> [WHAT THE TASK ASKS] Copy the lines exactly as they appear, starting with the first line of the records and ending with the line that contains "Expand the Создать".
(EXERCISE DATA Opens)
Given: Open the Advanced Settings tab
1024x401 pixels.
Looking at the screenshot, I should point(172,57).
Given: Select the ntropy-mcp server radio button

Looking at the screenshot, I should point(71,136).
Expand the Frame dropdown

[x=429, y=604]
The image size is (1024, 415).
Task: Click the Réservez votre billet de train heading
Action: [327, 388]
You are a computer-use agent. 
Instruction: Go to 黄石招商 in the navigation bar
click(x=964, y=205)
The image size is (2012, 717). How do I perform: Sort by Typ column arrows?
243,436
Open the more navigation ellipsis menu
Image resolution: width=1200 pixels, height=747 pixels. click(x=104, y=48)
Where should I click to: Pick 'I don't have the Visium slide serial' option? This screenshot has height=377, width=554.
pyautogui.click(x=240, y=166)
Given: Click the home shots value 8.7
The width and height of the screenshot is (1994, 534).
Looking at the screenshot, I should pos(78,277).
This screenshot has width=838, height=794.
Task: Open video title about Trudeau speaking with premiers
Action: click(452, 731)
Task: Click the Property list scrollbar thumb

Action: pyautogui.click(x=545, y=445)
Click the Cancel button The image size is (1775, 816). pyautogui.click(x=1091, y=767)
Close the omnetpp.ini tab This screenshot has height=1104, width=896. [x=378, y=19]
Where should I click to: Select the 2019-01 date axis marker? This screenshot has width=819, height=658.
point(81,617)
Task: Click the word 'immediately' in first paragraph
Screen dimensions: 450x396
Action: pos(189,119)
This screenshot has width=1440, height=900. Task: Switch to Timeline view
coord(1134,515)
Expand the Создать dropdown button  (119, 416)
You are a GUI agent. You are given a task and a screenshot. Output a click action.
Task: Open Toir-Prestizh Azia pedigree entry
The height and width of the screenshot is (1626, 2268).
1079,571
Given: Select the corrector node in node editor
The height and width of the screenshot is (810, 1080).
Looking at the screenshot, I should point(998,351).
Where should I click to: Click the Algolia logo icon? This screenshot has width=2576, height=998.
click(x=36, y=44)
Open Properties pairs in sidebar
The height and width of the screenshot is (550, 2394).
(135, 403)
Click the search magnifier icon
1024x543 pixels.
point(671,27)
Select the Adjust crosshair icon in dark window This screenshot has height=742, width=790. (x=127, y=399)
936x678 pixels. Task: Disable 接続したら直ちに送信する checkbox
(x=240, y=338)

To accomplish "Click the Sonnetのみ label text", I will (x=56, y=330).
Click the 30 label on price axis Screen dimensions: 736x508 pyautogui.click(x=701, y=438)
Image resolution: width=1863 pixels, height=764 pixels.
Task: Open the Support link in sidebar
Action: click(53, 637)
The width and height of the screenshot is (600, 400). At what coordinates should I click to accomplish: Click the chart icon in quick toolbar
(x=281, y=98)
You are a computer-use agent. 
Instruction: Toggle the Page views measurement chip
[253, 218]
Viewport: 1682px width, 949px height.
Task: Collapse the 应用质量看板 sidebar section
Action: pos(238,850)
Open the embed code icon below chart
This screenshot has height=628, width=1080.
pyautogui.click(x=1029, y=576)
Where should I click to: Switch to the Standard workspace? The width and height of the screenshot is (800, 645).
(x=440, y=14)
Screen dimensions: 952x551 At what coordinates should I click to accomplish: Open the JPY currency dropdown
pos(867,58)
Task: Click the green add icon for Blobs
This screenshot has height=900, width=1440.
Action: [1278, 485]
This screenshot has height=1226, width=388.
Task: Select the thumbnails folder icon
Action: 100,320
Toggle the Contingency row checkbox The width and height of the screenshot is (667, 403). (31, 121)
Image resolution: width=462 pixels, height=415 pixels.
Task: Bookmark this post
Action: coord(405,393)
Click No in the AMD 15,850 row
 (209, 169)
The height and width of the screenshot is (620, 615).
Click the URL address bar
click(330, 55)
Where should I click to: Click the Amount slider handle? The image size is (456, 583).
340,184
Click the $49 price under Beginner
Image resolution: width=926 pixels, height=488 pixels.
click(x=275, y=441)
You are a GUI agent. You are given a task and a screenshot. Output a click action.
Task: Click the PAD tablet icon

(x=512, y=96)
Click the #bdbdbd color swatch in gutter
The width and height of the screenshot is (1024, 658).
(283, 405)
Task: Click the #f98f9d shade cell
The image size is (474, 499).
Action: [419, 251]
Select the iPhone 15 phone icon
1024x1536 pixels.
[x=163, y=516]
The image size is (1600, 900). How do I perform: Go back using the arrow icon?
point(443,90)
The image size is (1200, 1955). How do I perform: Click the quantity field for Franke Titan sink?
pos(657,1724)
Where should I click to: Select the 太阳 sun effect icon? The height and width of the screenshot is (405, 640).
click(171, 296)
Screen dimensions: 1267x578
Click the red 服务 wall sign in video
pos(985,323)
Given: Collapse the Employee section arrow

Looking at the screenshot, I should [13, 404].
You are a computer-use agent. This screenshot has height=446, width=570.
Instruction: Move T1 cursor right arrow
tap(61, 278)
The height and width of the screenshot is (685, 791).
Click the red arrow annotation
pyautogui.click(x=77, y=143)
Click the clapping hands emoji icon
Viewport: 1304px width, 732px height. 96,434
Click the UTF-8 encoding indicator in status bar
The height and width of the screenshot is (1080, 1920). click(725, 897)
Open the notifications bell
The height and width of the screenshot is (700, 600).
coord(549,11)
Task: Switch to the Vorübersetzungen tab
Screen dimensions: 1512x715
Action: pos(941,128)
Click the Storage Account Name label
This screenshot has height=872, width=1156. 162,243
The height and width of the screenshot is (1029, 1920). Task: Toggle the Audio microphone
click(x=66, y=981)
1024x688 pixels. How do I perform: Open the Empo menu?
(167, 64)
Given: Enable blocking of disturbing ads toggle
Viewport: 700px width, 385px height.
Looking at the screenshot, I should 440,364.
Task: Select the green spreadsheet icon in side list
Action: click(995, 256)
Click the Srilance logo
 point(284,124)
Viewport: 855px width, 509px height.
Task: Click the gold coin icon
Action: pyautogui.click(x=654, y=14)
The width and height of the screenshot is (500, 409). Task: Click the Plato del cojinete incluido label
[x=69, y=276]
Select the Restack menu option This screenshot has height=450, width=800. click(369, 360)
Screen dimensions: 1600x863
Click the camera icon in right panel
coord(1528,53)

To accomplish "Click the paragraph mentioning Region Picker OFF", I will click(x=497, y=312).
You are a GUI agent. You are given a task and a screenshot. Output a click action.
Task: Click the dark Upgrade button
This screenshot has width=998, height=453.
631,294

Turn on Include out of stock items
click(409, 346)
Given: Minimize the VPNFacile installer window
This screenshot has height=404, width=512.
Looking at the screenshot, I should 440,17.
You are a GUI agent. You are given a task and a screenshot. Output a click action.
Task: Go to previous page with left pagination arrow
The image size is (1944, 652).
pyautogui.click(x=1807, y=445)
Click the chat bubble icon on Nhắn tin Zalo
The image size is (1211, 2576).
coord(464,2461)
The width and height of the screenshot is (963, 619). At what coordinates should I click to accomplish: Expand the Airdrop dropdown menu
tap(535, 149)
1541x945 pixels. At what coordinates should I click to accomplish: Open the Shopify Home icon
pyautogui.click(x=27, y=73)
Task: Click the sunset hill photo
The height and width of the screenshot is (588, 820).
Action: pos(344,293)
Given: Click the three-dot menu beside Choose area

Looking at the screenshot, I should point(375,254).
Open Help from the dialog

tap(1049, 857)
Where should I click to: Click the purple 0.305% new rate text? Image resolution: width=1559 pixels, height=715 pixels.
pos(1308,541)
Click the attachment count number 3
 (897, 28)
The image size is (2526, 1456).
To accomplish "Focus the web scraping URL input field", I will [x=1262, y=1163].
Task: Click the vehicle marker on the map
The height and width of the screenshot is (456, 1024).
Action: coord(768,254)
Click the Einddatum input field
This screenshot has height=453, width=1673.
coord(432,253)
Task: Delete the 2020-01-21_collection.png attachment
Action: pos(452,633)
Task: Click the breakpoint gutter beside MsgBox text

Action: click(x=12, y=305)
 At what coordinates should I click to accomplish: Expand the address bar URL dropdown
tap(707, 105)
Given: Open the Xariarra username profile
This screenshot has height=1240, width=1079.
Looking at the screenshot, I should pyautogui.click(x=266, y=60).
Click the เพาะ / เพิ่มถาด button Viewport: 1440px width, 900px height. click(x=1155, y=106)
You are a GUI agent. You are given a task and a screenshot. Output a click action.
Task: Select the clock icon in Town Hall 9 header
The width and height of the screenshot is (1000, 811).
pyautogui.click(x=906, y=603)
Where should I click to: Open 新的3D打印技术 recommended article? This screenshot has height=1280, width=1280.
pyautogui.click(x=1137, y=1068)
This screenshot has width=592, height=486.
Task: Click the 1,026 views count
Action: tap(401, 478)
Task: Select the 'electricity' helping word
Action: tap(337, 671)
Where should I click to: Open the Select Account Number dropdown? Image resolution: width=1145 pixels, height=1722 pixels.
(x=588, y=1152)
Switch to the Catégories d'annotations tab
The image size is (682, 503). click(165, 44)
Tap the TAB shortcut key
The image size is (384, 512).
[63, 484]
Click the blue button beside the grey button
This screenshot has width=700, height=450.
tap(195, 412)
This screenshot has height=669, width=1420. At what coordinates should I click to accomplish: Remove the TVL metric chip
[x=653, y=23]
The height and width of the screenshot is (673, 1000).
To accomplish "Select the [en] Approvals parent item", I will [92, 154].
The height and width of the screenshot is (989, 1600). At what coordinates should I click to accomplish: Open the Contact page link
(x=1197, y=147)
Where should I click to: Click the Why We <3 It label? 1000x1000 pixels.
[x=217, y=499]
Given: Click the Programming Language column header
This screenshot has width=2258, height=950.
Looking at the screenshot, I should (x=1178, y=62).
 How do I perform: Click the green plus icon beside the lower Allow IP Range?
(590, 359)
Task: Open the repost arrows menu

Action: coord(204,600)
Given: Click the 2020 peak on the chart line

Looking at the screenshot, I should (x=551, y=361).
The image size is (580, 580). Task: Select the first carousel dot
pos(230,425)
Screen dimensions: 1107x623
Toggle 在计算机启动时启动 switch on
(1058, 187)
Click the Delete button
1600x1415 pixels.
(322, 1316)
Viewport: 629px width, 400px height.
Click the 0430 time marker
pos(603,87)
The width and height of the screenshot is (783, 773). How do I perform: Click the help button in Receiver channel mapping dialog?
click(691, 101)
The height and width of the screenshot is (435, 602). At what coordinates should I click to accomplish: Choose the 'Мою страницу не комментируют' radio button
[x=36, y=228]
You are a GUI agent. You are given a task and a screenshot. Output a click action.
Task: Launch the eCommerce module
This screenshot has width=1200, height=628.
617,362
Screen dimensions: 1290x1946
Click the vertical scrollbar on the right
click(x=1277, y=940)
(EXERCISE DATA Closes)
> [ANSWER SECTION]
Given: Open the Advanced Settings tab
1024x401 pixels.
Looking at the screenshot, I should point(172,57).
Given: Select the ntropy-mcp server radio button

Looking at the screenshot, I should point(71,136).
Expand the Frame dropdown

[x=429, y=604]
The image size is (1024, 415).
Task: Click the Réservez votre billet de train heading
Action: [327, 388]
You are a computer-use agent. 
Instruction: Go to 黄石招商 in the navigation bar
click(x=964, y=205)
The image size is (2012, 717). How do I perform: Sort by Typ column arrows?
243,436
Open the more navigation ellipsis menu
Image resolution: width=1200 pixels, height=747 pixels. click(x=104, y=48)
Where should I click to: Pick 'I don't have the Visium slide serial' option? This screenshot has height=377, width=554.
pyautogui.click(x=240, y=166)
Given: Click the home shots value 8.7
The width and height of the screenshot is (1994, 534).
Looking at the screenshot, I should pos(78,277).
This screenshot has width=838, height=794.
Task: Open video title about Trudeau speaking with premiers
Action: click(452, 731)
Task: Click the Property list scrollbar thumb

Action: pyautogui.click(x=545, y=445)
Click the Cancel button The image size is (1775, 816). pyautogui.click(x=1091, y=767)
Close the omnetpp.ini tab This screenshot has height=1104, width=896. [x=378, y=19]
Where should I click to: Select the 2019-01 date axis marker? This screenshot has width=819, height=658.
point(81,617)
Task: Click the word 'immediately' in first paragraph
Screen dimensions: 450x396
Action: pos(189,119)
This screenshot has width=1440, height=900. Task: Switch to Timeline view
coord(1134,515)
Expand the Создать dropdown button  (119, 416)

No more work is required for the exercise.